Cheating Is the Best Way to Reach Big Goals (Let Us Explain)

The problem with long-term goals is usually short-term failure.

Say you want to lose weight or save a substantial amount of money. Doing so will probably take years, but the first step is to break down that audacious goal into more short-term aims. You might vow to exercise a certain amount each week or to set aside a certain percentage of each paycheck.

So far, so sensible, but what happens when you miss a few of those intermediary goals: You let your gym-going slide over the holidays, for example, or emergencies get in the way and you miss your saving target?

The short answer is, you get discouraged and, if you’re like a lot of people, you give up even though you’ve made significant strides toward the big life change you’ve been dreaming of. Is there any way around this tendency of short-term slip-ups to sabotage long-term goals?

Yup, suggests recent research. The answer, apparently, is to cheat more.

The Magical Power of a Little Wiggle Room

The new study from Marissa Sharif, a doctoral candidate at the University of California, Los Angeles, and colleagues compared two approaches to truly big goals. In one, participants were given a strict plan to reach their desired outcome. In the other, they were given an even more ambitious plan but told they had a little wiggle room.

For instance, those looking to lose weight might be assigned seven gym sessions and a certain healthy diet, but were also given an allowance of two “skip days” where they could miss their allotted exercise when life got out of hand, and 500 “emergency calories” to occasionally indulge past the limits of their diet plan.

Who did better? Not the folks with the more modest initial aims. Instead, those who aimed the highest but cheated a little were the best off in the end.

“Setting more ambitious goals (seven days a week) yet letting people off the hook (two skip days) in an emergency provides the best of both worlds. The goal remains attainable while still stretching people and effectively putting a cost on using the reserve,” explains an INSEAD Knowledge write-up of the results. Plus, “the ‘emergency reserve’ labeling makes a person feel guilty about using it and, hence, he or she will resist dipping into it unless necessary.”

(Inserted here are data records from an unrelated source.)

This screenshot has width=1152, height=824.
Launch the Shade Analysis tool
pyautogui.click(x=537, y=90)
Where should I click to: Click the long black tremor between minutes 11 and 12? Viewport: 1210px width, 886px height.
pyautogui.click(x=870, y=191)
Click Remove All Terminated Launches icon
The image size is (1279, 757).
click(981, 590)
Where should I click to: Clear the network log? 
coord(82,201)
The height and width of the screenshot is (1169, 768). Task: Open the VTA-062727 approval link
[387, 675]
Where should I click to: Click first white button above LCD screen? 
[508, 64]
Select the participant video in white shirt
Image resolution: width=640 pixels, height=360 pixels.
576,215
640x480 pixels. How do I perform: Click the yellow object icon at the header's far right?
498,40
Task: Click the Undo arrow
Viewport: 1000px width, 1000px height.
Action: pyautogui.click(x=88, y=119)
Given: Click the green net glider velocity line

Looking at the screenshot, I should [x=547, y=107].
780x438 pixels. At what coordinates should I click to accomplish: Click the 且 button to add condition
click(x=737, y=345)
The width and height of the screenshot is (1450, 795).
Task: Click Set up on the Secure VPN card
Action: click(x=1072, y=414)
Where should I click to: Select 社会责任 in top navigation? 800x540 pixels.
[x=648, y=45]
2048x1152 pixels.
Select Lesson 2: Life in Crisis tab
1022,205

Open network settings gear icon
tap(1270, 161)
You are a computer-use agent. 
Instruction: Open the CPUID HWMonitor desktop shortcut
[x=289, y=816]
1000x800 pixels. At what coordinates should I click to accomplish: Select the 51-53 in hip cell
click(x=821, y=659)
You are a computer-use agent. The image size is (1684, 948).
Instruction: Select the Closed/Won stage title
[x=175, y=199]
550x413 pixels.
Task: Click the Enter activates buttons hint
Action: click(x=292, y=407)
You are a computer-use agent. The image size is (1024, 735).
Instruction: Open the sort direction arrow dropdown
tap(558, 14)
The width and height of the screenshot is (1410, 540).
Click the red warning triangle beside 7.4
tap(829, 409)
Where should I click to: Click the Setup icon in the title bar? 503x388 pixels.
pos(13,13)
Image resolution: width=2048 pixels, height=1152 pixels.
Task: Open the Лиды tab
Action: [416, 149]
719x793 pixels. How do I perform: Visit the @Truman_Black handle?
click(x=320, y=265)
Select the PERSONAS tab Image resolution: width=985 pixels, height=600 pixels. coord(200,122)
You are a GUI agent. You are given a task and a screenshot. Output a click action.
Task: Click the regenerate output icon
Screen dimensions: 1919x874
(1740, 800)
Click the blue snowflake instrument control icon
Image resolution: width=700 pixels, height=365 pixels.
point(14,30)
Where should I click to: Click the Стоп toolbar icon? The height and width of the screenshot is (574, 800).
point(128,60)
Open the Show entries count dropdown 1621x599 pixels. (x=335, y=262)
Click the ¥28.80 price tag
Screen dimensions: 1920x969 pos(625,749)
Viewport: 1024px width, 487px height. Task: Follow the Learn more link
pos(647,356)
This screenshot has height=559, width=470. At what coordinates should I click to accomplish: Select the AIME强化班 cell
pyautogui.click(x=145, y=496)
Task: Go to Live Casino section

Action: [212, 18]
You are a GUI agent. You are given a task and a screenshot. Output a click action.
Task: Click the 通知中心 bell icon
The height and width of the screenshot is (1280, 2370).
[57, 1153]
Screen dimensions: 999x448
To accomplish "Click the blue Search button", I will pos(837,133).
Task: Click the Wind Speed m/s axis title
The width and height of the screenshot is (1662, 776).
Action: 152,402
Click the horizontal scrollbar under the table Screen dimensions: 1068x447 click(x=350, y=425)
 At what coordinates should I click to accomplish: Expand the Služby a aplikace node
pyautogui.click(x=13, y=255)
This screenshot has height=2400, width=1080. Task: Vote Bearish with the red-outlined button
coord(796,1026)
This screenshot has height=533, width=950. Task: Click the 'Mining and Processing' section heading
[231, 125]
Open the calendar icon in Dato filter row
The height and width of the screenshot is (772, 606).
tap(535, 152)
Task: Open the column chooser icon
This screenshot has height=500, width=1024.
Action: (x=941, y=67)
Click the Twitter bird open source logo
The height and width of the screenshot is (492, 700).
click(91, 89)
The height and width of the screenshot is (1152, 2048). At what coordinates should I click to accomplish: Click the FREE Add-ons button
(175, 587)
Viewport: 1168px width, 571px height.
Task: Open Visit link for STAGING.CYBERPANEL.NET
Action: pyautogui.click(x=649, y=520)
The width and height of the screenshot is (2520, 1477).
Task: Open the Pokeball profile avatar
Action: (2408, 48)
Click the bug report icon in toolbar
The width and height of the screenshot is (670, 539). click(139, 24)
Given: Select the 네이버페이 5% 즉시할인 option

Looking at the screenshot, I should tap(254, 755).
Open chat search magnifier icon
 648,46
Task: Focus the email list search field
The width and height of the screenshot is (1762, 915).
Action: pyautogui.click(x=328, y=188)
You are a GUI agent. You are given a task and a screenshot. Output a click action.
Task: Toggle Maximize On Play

The takeaway here is useful for aiming to make big, bold life changes. Rather than compromise on the scale of your goals, science suggests you aim as high as possible, but build a little room to cheat into your plans.

Humans, after all, are fired up by big projects, but demoralized by little failures. This approach lets you tap into the former without being derailed by the latter.

Could you think bigger about any of your goals if you gave yourself a little more wiggle room on the road to actually achieving them?